The ability to swiftly, efficiently and accurately analyze large datasets, exposure to various market and credit risks, and identify trading opportunities has emerged as one of the key differentiators for large numbers of capital markets firms in recent years, given the complexities of the analysis underlying such undertakings.
One firm that appears to be leading that charge is Swiss investment bank Credit Suisse, which wins this year’s AFTA for the best analytics initiative, thanks to its capital stress-testing, financial planning and forecasting platform, dubbed ProPL, an abbreviation of its official name: Projections Platform. As part of the bank’s comprehensive capital analysis and review (CCAR) stress-testing program, it needed to develop a platform for managing the front-to-back execution of capital projection models.
Early in 2017, Credit Suisse successfully filed for a US patent for the platform, an offering that seeks to improve the bank’s ability to forecast pre-provision net revenue (PPNR), balance sheet, risk-weighted assets (RWA), losses, and other key financial metrics for each area of the business. According to the bank, “these forward-looking capital projections are based on data-driven models that consider the impact of multiple financial and economic variables over an extended period of time. Projection results inform strategic business planning by providing a capital adequacy assessment using defendable, repeatable and quantitative processes.”

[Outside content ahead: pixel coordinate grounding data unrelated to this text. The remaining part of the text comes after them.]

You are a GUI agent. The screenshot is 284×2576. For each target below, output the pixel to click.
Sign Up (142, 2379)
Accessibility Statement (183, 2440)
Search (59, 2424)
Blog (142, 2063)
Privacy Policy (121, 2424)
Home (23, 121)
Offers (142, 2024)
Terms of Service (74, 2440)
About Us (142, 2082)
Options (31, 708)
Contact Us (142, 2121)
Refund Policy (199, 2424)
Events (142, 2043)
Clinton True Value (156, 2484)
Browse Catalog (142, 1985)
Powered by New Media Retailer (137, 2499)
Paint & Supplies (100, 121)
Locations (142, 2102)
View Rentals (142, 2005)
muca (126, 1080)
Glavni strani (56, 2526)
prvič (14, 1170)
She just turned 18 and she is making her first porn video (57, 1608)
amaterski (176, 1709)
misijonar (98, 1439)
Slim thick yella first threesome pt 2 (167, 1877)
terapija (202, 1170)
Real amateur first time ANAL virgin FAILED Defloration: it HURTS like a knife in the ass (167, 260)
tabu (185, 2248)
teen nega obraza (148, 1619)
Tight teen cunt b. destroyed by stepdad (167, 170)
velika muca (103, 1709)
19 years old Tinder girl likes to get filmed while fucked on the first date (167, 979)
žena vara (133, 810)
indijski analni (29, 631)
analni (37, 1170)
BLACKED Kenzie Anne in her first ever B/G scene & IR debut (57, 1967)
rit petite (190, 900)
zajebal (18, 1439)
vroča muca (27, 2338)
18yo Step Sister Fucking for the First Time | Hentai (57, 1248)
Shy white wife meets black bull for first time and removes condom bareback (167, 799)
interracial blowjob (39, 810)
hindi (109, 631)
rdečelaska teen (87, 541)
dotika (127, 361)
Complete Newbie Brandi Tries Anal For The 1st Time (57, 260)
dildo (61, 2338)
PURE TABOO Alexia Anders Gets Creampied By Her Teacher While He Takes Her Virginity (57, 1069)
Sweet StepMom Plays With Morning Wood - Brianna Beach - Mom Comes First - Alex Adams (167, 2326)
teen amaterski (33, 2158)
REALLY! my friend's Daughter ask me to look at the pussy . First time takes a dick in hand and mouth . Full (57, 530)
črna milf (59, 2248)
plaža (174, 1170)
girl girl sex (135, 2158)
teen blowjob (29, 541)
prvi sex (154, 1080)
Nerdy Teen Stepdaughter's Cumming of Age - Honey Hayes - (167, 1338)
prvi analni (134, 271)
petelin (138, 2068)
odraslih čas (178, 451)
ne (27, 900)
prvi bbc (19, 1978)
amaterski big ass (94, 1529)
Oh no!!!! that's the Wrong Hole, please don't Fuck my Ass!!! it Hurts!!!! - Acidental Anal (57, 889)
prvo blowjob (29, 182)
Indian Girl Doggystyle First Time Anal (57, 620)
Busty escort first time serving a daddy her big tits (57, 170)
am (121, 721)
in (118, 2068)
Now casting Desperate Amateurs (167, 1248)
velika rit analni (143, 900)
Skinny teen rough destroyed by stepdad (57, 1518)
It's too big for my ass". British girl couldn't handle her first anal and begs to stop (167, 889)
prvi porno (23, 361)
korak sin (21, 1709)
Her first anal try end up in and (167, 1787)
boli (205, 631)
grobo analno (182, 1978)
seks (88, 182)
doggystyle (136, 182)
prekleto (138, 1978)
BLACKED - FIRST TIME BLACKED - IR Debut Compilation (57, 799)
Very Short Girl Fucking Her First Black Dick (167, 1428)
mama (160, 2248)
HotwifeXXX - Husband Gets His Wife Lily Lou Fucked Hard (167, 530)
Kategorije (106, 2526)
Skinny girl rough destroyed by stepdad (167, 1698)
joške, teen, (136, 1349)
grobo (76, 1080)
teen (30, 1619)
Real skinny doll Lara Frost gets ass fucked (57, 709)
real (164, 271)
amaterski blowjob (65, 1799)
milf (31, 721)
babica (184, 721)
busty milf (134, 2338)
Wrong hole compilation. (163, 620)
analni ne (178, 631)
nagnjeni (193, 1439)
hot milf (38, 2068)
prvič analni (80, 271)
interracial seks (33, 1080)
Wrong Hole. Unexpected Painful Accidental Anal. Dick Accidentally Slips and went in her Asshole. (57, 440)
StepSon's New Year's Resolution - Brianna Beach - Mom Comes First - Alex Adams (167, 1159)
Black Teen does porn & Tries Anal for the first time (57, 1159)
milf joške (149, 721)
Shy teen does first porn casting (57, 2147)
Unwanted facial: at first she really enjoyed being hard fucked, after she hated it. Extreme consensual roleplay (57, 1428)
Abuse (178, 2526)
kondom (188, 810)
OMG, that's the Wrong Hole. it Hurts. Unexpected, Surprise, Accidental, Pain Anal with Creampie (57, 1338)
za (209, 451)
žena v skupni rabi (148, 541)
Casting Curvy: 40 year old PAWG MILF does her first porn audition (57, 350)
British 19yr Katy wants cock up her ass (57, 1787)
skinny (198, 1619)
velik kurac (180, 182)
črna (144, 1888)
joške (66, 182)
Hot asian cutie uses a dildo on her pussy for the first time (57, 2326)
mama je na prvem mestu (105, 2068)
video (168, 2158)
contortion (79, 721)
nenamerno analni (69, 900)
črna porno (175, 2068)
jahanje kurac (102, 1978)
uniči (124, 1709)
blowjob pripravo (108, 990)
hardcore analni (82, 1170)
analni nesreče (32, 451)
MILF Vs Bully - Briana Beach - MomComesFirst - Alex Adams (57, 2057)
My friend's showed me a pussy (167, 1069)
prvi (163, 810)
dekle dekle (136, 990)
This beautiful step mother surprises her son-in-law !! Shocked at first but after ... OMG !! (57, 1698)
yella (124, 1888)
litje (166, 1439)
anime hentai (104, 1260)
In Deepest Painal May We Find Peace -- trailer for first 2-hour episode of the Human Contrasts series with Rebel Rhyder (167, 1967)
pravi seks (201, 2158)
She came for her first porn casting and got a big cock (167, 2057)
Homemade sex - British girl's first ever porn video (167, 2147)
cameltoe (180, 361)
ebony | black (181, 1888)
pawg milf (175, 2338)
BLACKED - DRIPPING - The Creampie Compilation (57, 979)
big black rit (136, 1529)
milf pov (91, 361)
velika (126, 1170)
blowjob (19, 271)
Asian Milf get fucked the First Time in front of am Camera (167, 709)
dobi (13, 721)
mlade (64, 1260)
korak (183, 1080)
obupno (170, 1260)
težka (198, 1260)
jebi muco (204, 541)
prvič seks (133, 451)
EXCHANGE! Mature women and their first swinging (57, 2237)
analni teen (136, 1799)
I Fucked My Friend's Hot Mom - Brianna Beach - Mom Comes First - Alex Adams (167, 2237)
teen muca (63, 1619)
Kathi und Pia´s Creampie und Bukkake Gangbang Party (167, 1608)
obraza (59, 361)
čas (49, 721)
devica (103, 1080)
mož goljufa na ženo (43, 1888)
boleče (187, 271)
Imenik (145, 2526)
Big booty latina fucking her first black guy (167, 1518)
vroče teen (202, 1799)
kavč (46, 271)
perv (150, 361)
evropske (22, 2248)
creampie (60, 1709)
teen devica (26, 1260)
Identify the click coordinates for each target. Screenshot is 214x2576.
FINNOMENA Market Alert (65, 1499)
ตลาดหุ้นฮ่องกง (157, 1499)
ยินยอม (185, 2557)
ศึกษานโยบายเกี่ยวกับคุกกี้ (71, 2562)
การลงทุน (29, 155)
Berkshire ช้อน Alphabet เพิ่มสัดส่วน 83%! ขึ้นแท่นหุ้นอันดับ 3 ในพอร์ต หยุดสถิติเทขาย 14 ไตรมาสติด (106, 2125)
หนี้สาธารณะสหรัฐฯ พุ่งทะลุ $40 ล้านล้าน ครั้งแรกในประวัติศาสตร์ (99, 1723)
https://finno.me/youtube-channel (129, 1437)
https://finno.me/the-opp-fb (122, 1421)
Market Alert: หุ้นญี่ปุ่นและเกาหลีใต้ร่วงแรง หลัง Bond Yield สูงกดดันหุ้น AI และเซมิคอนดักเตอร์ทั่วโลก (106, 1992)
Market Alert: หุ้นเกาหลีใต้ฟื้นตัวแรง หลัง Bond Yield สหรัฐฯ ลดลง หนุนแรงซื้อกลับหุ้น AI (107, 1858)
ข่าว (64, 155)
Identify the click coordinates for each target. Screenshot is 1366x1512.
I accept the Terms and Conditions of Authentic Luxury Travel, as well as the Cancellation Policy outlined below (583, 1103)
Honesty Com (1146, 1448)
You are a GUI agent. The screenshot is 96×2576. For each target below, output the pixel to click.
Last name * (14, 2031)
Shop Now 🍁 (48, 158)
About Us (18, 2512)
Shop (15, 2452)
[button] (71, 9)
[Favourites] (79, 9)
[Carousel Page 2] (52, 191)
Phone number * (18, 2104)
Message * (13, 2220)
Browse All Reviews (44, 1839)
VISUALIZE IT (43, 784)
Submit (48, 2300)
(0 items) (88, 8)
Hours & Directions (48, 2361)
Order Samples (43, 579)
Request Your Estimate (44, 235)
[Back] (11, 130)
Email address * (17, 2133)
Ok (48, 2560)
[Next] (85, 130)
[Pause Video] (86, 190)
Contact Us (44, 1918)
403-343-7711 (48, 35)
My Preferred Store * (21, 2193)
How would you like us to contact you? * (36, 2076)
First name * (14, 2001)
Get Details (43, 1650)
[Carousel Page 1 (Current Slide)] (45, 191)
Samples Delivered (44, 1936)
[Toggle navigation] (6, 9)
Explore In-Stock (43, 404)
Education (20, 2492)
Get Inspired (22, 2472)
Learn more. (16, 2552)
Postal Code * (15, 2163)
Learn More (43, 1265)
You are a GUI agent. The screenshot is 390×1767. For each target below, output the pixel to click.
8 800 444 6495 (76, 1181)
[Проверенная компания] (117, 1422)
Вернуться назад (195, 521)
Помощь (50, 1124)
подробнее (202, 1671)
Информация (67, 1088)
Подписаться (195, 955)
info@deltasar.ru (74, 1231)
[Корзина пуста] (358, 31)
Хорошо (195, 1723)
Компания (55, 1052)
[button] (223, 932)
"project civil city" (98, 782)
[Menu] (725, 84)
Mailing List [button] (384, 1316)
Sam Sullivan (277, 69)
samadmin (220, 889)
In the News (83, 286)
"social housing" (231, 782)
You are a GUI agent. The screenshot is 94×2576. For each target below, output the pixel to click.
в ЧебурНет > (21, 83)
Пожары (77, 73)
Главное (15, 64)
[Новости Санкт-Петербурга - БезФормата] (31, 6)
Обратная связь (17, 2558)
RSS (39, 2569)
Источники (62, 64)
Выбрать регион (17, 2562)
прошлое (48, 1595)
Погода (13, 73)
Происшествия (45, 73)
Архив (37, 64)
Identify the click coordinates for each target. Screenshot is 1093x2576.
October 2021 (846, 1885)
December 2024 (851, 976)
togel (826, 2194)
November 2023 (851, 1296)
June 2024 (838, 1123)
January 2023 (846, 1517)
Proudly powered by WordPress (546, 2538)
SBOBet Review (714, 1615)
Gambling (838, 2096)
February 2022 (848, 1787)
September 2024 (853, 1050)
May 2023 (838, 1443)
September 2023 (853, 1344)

ProPL sources over 100 data feeds from across the organization and tracks and tags all incoming data assets, which helps with BCBS 239 compliance and provides data quality checks and reports. It also houses and conducts the execution of the firm’s capital projection models, automatically resolves the dependencies between models and sequences their execution accordingly. The architecture that ProPL is built on is scalable so that any calculation produced can be traced back to the exact set of models used and their precise configuration at the time, along with every data input, model parameter, output adjustment, and overlay applied.
The platform has over 100 models representing over 90 percent of Credit Suisse’s revenue within the Intermediate Holding Company (IHC). CCAR submissions, which typically take two to three weeks to run, can be executed in under 30 minutes, according to the bank.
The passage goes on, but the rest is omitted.